Un motore per file torrent è sotto accusa anche in Canada. La CRIA (Canadian Recording Industry Association) ha infatti accusato ISOHunt di essere un sito che fomenta la pirateria e dunque illegale. Il motore si è difeso, ma si dovrà comunque andare in aula.
Non è servito a nulla infatti affermare che i contenuti sono decisi dagli utenti e non sostano sui server del motore che dunque non ha responsabilità. La metafora del famoso caso Betamax (il primo videoregistratore che era accusato di pirateria perchè la gente ci registrava i telefilm) non ha retto, il giudice ha tirato in ballo la metafora del negozio d’armi che non può essere responsabile per l’uso che si fa delle pistole che vende ma che diventa co-responsabile se sa che saranno utilizzate per un crimine.
Minacciato più volte dalla CRIA, è stato ISOHunt stesso a far partire la causa cercando di dimostrare la neutralità dei motori di ricerca. Il sito vuole affermare che se il suo lavoro è illegale allora lo è anche quello di Google, MSN e Yahoo. In fondo anche attraverso Google si possono trovare file di dubbia legalità, così come su ISOHunt.
Il problema è che ISOHunt consente la ricerca unicamente per torrent, ben 44,77 milioni di file indicizzati contenenti il percorso per scaricare film, serie tv e musica a disposizione dei suoi 20 milioni di utenti regolari. Motivo che in passato ha messo ISOHunt al centro di un’altra causa simile con la MPAA.
Il processo dovrebbe quindi essere tutto intorno alla questione della consapevolezza del crimine. Mentre solitamente nelle cause statunitensi si discute sull’incitazione alla pirateria da parte dei motori, ora in Canada si discute su quanto ISOHunt, consentendo la ricerca solo di file torrent e non di tutto (compresi i file torrent) come Google, sia consapevole che ciò che indicizza sarà usato per la pirateria.
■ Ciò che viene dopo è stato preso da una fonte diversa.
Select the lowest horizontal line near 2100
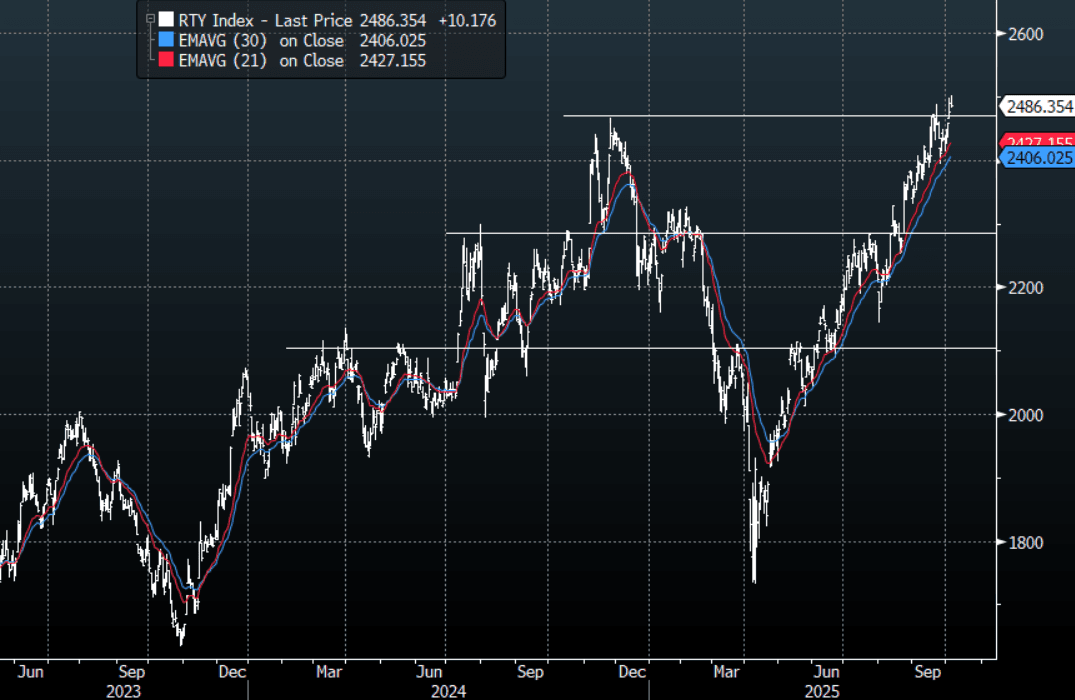This screenshot has height=700, width=1075. point(600,348)
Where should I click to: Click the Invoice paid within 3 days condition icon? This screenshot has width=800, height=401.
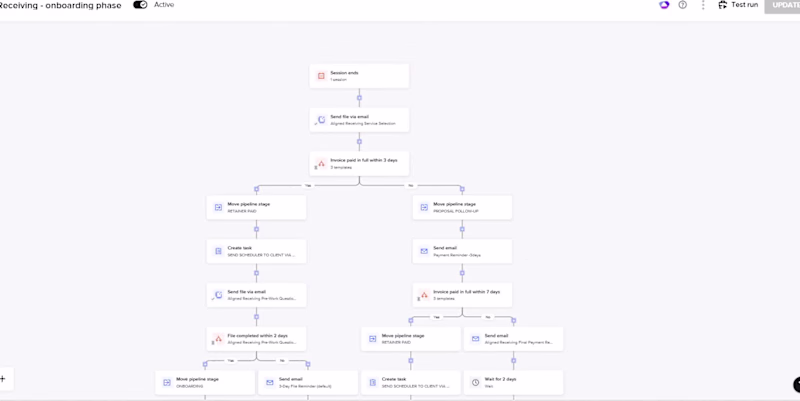[321, 163]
La comunanza di operato tra motori di Torrent e motori di ricerca è una questione in discussione in queste settimane anche altrove: in Svezia la Baia dei Pirati è sotto accusa per motivi similari ed anche in questo caso la difesa ha tirato nella vicenda un motore come Google che, nel calderone del materiale indicizzato dalla rete, comprende anche gli stessi torrent per cui la Baia è sotto processo.